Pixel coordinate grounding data

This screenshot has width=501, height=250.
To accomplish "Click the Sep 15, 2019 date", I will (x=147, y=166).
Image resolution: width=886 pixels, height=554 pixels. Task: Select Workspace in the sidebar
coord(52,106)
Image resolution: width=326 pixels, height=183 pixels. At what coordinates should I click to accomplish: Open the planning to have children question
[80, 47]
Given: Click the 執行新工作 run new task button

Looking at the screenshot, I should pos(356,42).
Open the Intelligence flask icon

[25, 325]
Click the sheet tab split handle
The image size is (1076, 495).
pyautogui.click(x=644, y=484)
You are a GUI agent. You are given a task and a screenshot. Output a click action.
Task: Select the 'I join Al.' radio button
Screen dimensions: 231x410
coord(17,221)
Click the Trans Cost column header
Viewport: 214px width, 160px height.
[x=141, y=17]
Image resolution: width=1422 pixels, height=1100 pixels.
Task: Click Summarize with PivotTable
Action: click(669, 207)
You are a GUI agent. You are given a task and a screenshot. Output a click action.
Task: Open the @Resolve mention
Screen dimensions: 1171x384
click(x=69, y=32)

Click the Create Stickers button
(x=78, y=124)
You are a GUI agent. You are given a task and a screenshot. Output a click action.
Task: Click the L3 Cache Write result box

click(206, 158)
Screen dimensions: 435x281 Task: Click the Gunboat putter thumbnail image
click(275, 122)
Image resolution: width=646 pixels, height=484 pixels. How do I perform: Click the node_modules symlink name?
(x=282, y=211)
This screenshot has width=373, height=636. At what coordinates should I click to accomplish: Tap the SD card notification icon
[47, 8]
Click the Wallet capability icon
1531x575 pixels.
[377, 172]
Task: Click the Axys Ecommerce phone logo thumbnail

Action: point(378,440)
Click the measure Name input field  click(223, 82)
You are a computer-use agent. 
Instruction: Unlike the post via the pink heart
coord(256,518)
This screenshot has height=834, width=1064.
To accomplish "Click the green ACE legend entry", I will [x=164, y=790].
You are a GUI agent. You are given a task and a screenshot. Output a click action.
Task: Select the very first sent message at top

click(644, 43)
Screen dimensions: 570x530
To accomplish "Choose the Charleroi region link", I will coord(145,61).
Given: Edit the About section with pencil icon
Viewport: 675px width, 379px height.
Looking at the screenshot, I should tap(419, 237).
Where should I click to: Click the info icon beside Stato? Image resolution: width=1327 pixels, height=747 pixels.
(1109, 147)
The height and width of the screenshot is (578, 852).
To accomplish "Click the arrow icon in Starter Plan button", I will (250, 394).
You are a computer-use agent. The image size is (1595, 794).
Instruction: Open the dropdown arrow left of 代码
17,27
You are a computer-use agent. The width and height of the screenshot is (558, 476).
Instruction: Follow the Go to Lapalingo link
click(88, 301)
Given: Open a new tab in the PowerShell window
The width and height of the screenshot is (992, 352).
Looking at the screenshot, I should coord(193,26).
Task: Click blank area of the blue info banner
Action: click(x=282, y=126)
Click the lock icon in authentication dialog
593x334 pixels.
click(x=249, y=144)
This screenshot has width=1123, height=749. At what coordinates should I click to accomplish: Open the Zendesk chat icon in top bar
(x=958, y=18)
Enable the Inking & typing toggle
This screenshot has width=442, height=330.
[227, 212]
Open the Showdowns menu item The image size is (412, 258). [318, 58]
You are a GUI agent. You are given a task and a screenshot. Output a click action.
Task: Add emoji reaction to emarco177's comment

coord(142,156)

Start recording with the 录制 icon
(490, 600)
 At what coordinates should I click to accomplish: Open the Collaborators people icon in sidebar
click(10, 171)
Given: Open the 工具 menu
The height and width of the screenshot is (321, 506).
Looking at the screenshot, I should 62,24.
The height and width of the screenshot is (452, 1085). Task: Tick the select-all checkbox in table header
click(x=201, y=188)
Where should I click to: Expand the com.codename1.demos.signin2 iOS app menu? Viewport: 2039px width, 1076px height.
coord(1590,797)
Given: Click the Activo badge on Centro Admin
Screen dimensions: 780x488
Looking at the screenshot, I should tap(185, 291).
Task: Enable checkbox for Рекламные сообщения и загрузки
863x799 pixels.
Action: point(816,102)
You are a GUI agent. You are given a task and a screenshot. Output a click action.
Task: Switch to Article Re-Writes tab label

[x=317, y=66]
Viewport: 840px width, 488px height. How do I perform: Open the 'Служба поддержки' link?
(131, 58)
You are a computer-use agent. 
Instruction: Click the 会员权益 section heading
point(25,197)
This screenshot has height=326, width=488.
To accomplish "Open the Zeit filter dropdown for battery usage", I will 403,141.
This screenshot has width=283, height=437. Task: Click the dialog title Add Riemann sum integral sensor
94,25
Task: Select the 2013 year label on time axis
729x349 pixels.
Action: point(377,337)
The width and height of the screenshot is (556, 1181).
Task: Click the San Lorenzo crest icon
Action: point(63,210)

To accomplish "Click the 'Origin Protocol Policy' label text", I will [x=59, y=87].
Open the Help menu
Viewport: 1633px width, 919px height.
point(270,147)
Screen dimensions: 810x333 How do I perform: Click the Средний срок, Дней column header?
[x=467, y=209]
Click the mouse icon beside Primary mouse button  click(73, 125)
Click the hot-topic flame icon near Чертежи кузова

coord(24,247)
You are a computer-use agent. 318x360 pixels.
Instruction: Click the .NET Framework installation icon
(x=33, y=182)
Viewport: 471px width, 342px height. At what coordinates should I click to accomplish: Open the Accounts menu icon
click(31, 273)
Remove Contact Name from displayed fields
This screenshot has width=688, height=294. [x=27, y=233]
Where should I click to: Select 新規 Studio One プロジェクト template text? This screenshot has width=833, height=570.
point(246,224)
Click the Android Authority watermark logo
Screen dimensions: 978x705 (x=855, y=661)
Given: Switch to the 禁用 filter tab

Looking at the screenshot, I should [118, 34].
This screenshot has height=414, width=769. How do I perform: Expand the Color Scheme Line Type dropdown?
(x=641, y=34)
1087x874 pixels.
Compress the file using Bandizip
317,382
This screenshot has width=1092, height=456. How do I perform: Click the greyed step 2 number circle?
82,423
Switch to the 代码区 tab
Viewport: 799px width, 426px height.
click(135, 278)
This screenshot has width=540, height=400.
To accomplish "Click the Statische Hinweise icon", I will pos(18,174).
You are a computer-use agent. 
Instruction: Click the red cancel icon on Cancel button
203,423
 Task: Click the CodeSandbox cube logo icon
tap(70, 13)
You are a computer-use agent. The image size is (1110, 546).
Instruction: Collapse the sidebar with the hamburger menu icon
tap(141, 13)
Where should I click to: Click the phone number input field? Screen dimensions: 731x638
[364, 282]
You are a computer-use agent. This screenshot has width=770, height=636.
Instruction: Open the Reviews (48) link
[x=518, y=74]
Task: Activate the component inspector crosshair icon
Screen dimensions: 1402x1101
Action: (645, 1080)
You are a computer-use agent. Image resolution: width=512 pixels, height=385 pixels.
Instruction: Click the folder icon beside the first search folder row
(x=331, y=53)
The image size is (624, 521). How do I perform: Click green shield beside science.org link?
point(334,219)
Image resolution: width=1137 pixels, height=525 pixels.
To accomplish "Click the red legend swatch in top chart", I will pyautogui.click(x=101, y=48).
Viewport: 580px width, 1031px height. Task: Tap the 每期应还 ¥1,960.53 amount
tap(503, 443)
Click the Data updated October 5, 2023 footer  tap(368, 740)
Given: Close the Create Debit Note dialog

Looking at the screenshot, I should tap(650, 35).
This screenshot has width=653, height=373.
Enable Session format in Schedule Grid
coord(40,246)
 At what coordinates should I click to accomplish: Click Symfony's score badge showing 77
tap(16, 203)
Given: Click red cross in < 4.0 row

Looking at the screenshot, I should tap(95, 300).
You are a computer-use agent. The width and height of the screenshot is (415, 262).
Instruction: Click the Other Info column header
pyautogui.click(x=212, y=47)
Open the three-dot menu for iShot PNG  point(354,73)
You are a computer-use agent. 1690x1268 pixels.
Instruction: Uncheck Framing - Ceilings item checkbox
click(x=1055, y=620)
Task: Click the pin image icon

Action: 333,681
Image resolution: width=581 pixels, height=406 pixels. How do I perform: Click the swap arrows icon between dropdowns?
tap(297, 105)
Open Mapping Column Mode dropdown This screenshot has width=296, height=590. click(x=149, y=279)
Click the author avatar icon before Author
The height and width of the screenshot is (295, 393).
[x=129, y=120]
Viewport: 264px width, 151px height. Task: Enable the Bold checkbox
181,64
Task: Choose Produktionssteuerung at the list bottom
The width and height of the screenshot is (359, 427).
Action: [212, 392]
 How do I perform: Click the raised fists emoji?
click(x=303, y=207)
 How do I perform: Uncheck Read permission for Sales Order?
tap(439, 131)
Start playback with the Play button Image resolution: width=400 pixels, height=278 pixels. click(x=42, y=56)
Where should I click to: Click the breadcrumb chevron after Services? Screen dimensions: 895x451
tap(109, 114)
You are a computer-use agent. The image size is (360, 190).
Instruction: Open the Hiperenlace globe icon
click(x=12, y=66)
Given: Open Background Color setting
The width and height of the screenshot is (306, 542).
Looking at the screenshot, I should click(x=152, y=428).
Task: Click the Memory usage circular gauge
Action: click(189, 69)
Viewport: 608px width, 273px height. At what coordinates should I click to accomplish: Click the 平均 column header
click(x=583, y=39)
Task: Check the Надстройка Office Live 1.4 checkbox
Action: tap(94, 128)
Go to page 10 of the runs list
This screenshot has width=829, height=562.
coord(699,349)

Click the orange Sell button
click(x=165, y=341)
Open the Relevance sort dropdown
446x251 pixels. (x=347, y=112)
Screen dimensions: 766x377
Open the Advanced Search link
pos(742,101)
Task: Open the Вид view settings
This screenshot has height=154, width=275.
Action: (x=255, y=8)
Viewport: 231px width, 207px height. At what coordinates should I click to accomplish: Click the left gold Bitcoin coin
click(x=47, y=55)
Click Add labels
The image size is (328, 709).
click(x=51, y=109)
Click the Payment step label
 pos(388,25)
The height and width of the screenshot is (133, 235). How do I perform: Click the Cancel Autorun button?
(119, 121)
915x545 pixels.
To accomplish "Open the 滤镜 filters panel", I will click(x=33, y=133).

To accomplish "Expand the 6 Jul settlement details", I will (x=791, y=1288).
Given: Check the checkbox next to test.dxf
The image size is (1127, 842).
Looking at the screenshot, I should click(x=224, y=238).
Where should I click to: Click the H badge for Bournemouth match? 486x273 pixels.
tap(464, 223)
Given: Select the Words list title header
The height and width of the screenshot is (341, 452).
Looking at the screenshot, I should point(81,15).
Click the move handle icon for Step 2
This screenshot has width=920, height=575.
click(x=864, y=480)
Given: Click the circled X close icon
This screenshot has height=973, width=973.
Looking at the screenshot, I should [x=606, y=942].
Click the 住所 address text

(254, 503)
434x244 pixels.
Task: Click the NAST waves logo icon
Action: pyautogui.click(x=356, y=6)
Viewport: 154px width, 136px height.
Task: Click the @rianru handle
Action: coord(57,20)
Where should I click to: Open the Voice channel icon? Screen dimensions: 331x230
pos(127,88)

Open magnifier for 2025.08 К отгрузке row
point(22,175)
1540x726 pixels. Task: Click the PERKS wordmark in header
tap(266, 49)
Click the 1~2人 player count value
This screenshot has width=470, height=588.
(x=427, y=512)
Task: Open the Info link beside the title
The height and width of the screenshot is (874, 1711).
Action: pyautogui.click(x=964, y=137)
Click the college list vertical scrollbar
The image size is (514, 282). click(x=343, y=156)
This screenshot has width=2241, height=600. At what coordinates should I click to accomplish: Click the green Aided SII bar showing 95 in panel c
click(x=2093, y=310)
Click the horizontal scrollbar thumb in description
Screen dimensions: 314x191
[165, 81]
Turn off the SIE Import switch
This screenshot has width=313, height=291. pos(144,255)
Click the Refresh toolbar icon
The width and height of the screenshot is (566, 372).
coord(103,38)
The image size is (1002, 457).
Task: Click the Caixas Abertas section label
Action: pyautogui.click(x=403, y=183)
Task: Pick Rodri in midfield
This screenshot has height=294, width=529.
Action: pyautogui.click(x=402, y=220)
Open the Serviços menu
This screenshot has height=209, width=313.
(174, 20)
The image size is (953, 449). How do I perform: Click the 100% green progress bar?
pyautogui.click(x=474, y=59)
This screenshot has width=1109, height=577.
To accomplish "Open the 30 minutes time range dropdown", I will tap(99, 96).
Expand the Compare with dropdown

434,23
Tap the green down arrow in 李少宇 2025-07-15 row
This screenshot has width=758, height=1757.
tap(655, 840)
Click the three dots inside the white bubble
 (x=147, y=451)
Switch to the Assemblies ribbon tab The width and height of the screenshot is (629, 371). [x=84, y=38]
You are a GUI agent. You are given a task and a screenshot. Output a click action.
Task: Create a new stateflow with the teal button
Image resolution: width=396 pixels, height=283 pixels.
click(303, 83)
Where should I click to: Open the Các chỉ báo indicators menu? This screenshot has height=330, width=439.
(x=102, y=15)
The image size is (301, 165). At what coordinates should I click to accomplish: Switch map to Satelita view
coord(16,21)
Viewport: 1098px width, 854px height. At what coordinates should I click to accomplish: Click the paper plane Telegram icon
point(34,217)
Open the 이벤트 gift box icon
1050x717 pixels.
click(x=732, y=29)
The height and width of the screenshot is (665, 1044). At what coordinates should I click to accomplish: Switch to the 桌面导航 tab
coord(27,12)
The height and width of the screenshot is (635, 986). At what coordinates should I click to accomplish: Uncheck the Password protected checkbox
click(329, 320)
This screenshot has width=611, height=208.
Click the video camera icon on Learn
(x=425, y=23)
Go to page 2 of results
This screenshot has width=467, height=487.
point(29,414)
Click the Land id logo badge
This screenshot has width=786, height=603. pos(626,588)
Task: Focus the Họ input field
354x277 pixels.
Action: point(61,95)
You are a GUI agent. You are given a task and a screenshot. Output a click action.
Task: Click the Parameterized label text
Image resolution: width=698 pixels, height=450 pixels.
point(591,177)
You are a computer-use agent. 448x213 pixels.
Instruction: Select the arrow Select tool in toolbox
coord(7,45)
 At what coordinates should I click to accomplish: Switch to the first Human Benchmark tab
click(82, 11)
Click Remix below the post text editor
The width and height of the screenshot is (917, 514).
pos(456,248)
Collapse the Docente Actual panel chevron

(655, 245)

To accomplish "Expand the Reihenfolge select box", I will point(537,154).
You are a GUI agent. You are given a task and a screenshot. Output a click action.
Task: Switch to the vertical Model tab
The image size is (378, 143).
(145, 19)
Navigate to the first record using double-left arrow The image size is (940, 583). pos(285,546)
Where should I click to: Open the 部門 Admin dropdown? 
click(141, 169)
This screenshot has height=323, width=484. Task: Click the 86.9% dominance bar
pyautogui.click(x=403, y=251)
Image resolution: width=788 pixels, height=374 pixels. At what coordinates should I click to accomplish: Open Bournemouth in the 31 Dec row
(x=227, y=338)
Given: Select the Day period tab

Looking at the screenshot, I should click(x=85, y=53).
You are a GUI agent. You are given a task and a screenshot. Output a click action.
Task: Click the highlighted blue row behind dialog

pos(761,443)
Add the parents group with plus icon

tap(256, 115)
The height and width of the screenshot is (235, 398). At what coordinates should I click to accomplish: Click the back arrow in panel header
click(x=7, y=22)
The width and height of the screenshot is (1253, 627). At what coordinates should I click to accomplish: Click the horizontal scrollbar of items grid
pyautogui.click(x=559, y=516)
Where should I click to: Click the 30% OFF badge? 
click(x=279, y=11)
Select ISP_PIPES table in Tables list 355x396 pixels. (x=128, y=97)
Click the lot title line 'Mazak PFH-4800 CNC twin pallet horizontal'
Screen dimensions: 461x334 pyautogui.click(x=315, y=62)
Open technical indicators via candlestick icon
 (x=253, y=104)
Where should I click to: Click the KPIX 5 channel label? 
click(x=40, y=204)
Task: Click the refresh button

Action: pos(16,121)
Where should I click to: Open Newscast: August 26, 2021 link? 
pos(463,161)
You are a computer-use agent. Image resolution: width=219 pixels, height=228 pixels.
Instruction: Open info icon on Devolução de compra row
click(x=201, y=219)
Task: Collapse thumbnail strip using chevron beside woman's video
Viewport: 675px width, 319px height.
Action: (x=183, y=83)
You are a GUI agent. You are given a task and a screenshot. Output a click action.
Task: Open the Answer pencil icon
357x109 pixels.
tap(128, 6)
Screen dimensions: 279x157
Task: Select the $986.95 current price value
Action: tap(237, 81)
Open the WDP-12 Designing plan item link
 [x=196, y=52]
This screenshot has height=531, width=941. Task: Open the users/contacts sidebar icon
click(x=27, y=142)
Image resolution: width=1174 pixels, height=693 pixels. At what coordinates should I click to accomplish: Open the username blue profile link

DIRECTIONS FOR THIS TASK: For every line above that holds the word "legend", report the whole line.

SOLVED EXERCISE:
To accomplish "Click the green ACE legend entry", I will [x=164, y=790].
To accomplish "Click the red legend swatch in top chart", I will pyautogui.click(x=101, y=48).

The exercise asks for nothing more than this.